In Homer she has a fourth child as testing as her pre-teen subversive Bart. Never underestimate the pressures of having a high-achieving daughter such as Lisa, aside from saxophone practice, there is also the hidden fear that while Lisa is determined to save the world, failure to do so could well cost her her mind. This is a worry with which Marge, a lone parent in many ways - Homer being more of a child - contends. Then there is the baby, frozen in time, destined to continue sucking that plug-like pacifier into eternity.
Elizabeth Windsor is another matriarch, albeit shoe-wearing. Far wealthier than Marge, Queen Elizabeth II also shows her 86 years. She enjoys wearing yellow whereas Marge is yellow, a modified neon shade.

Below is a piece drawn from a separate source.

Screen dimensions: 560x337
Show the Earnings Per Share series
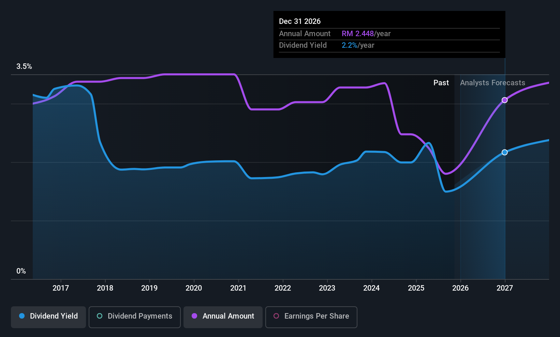coord(311,317)
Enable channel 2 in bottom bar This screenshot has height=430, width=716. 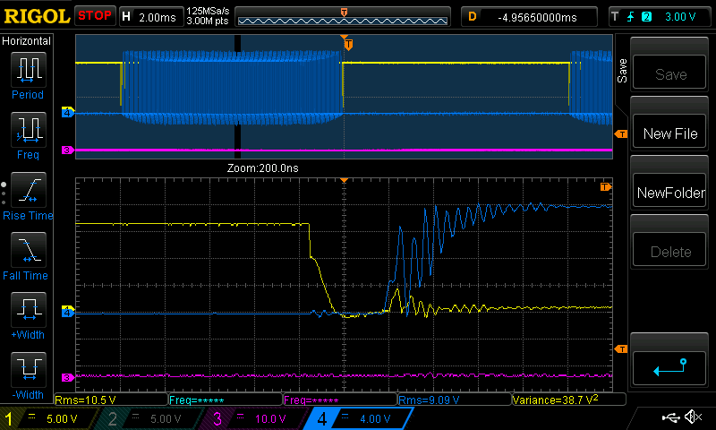click(148, 418)
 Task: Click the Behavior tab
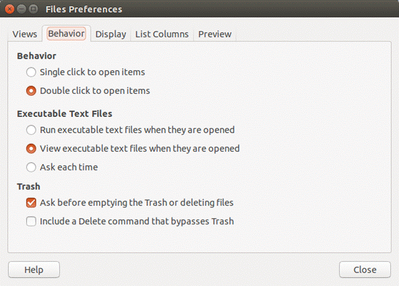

The royal consort, Philip, shares Homer's continuous-stream-of-consciousness approach to life. Reflecting on Elizabeth II's career, one could suggest that the true test of a great matriarch rests not in how one deals with tragedy but rather in how one confronts embarrassment, all of it.
The Windsor equivalent of Bart is an eccentric eldest son, the Prince of Wales, desperate to be Charles III but so unfit for the task that his mother has accepted that one can not retire. Tampons, divorces, financial scandals, unruly commoner daughters-in-law, master classes in excess and general bad behaviour, Elizabeth II has endured it all with the stoicism of one trapped in a dental surgery. She has ruled a troubled, changing nation for 60 years, quite a feat, although perhaps not quite equal to Marge and her family having survived more than 500 episodes of highly competitive commercial television. Last year's state visit endeared her to the Irish, while her subjects will celebrate her tomorrow as the Thames Diamond Jubilee Pageant and 1,000 boats proceed through London to historic Greenwich.